++++ PROVIDED ENTRIES
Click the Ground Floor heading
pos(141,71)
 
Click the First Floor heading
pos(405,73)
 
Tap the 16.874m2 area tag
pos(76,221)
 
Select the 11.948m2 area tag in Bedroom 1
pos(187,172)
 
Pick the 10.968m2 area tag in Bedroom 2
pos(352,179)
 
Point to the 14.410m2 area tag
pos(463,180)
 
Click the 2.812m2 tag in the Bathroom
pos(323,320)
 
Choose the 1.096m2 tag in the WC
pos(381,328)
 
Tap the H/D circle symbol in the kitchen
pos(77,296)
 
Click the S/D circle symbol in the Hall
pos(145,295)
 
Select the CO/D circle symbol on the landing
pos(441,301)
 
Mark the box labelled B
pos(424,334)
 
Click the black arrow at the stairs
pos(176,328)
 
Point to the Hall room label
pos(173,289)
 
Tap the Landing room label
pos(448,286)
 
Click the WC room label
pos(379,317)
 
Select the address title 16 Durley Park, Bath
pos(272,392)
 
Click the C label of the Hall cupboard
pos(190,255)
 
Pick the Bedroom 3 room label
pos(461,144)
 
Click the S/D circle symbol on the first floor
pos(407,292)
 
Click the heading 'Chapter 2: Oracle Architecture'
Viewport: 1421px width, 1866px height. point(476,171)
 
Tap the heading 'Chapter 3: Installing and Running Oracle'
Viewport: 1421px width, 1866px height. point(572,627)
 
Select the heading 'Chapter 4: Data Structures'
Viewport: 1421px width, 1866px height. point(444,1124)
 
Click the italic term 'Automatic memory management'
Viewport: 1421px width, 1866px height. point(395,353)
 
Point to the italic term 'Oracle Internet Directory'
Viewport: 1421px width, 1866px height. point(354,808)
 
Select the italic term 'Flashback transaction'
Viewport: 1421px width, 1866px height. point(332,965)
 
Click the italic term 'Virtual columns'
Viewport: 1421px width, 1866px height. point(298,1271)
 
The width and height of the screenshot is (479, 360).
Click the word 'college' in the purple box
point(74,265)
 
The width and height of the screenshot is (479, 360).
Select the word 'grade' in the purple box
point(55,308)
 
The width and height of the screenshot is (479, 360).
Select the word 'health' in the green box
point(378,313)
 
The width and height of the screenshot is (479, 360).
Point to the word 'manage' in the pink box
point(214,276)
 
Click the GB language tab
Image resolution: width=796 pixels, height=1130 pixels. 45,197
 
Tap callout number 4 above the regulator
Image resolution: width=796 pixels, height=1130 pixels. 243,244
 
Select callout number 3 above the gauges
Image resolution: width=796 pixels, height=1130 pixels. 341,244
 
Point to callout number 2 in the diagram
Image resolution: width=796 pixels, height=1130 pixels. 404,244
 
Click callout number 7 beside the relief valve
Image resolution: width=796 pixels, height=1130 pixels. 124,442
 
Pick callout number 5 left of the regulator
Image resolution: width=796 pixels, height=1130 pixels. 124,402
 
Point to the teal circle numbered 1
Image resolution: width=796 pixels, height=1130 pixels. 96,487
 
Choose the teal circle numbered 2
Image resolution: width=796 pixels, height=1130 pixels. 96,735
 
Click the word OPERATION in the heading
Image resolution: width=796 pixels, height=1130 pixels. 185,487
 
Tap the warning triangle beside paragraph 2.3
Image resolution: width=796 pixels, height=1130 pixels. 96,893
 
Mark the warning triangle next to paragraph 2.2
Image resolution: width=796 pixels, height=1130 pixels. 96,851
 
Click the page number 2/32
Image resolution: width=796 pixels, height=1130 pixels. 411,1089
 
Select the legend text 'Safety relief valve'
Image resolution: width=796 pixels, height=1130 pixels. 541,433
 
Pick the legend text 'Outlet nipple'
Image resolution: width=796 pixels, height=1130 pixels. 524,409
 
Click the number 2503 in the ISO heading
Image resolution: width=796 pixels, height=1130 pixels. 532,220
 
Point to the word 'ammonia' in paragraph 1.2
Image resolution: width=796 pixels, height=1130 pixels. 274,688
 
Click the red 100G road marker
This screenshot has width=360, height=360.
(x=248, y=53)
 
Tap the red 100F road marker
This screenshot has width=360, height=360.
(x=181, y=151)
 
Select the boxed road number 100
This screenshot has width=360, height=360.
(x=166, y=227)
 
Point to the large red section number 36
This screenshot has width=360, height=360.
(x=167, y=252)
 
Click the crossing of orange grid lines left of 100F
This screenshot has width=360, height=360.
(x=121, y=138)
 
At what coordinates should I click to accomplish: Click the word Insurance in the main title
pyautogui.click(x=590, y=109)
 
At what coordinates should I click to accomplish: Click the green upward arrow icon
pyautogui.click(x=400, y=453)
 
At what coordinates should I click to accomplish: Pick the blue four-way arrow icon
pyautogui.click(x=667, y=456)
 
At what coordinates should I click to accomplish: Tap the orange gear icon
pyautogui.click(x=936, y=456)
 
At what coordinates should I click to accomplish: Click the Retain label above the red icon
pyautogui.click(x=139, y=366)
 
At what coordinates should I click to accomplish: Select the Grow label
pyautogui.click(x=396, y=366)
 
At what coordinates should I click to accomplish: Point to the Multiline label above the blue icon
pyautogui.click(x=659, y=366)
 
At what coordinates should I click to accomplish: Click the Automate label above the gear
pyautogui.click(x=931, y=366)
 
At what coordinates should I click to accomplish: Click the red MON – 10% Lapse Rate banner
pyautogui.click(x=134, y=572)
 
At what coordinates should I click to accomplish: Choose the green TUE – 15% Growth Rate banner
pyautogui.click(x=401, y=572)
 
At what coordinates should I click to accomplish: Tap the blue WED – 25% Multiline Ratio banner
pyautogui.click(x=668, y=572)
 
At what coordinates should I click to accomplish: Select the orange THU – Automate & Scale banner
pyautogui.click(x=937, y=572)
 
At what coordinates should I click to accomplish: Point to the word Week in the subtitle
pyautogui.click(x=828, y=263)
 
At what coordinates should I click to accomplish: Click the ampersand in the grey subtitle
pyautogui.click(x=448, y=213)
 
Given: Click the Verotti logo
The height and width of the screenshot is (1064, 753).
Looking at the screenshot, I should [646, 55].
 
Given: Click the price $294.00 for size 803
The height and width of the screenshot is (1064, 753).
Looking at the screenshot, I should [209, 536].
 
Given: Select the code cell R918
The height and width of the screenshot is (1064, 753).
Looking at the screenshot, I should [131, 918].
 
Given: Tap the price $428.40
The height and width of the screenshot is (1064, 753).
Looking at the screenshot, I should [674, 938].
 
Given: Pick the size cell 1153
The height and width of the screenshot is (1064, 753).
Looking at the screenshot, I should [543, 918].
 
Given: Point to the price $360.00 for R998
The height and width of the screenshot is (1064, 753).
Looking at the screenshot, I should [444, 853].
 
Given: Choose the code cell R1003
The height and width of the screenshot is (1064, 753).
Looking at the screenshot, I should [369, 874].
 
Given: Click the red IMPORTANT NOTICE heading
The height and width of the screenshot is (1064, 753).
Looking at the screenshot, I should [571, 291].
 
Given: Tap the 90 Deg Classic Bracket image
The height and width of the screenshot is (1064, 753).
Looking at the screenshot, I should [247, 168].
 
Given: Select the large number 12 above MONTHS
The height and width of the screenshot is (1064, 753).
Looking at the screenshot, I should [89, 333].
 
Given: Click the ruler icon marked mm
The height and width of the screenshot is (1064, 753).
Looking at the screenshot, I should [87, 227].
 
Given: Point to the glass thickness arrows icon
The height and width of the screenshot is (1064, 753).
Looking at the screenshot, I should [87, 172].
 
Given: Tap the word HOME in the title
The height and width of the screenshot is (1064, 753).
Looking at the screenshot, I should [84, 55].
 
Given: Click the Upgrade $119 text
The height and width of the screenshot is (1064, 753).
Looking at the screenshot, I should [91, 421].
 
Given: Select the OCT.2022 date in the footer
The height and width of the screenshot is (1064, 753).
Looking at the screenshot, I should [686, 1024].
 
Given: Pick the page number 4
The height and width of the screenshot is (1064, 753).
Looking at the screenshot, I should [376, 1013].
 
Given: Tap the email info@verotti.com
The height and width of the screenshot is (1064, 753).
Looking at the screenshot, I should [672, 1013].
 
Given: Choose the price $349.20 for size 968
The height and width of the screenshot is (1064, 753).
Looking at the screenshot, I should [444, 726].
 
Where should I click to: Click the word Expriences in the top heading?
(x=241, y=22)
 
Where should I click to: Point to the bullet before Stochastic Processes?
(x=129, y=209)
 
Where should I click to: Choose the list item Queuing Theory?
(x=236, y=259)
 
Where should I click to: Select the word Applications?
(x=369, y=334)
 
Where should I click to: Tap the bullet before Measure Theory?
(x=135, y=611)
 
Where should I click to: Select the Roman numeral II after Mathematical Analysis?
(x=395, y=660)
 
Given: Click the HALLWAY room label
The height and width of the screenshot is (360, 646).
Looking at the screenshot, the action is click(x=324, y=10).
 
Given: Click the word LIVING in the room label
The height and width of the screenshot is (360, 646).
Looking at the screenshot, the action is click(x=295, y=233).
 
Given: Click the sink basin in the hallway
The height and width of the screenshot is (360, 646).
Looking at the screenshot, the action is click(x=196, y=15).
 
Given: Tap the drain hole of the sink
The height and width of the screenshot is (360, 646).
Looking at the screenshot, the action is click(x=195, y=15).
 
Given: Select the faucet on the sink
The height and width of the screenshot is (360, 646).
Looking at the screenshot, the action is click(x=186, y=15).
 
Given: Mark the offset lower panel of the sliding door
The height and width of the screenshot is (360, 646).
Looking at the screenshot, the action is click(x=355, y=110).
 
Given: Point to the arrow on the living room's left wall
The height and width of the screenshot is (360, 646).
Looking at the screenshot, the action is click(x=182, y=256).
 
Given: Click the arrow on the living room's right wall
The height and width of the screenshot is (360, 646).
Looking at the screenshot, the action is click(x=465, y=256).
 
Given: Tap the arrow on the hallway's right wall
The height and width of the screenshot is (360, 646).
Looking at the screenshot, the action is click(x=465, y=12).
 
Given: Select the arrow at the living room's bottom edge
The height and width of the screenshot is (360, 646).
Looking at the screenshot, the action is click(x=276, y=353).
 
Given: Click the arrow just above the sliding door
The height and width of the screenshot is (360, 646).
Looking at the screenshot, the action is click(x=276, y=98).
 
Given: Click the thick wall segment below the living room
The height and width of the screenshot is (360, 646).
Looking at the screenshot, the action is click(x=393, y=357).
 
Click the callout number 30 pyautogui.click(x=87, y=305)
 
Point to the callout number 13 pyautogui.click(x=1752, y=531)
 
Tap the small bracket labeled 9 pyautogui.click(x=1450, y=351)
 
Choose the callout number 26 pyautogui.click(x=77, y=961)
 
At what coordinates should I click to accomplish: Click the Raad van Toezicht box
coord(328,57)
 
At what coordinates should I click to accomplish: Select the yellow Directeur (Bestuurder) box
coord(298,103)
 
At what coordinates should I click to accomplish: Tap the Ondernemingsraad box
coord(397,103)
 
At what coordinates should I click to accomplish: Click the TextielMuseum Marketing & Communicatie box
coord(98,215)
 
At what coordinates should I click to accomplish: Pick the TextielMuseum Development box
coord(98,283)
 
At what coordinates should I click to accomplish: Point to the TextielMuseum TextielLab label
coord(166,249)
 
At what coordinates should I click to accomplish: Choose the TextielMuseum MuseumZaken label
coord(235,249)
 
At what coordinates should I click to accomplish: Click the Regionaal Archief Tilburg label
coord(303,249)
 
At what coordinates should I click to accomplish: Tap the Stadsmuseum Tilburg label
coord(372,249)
++++++++
*REQUIREMENTS:*
Count the lines in the entries above that contain the word "sliding". Reply with the number only.

*TASK RESPONSE:*
2